The room is silent – stillness has been emphasized to show how silent the room was. There is "stillness in the air," and the watchers of her dying are silent, yet the only sound that can be heard is that of the fly's buzzing. The speaker's tone is flat and calm making the narrative to be concise and factual.
Herman Melville's story has stated that its charm are in the Melville and prefers not to reveal so that no key opens it .The story complexity revolves around the lawyers perspective who accidentally reveals a lot about himself while relating the known facts about Bartleby who is perceived as nihilistic, devoid of a social persona, psychotic, Christ-like, and comical.

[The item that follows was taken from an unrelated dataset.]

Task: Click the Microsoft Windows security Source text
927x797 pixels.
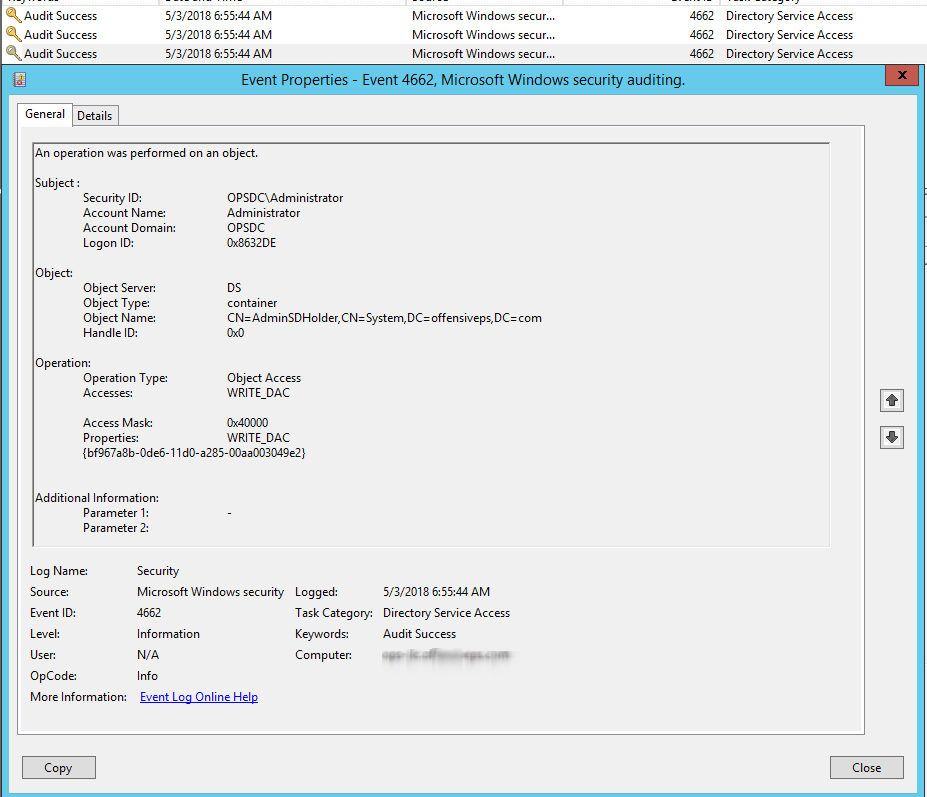Action: [x=210, y=591]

Bartleby is commonly recognized as the por-trait of a writer who is estranged by society for his refusal to "copy" the formula that has over time been established by other commonly known writers. A number of commentators that have focused on the conclusion and the bleak mood of the entire story described "Bartleby, the Scrivener" as a representative of a condemned capitalist society, or a disheartening existentialist commentary or a statement on the absurdity of life.
An interpretation of the whole story is a satire some certain historic individuals and it is also a parable about a Christian charity that did not succeed. The story of Herman Melville is similar to Emily Dickinson's poem "I heard a Fly buzz because they both share a similar theme of mortality in the poem the mortality theme is presented in the manner in which the poet talks of death and how it could not be presented while in Herman Melville's story the mortality theme is presented in the way Bartleby is perceived as nihilistic, and devoid of a social persona.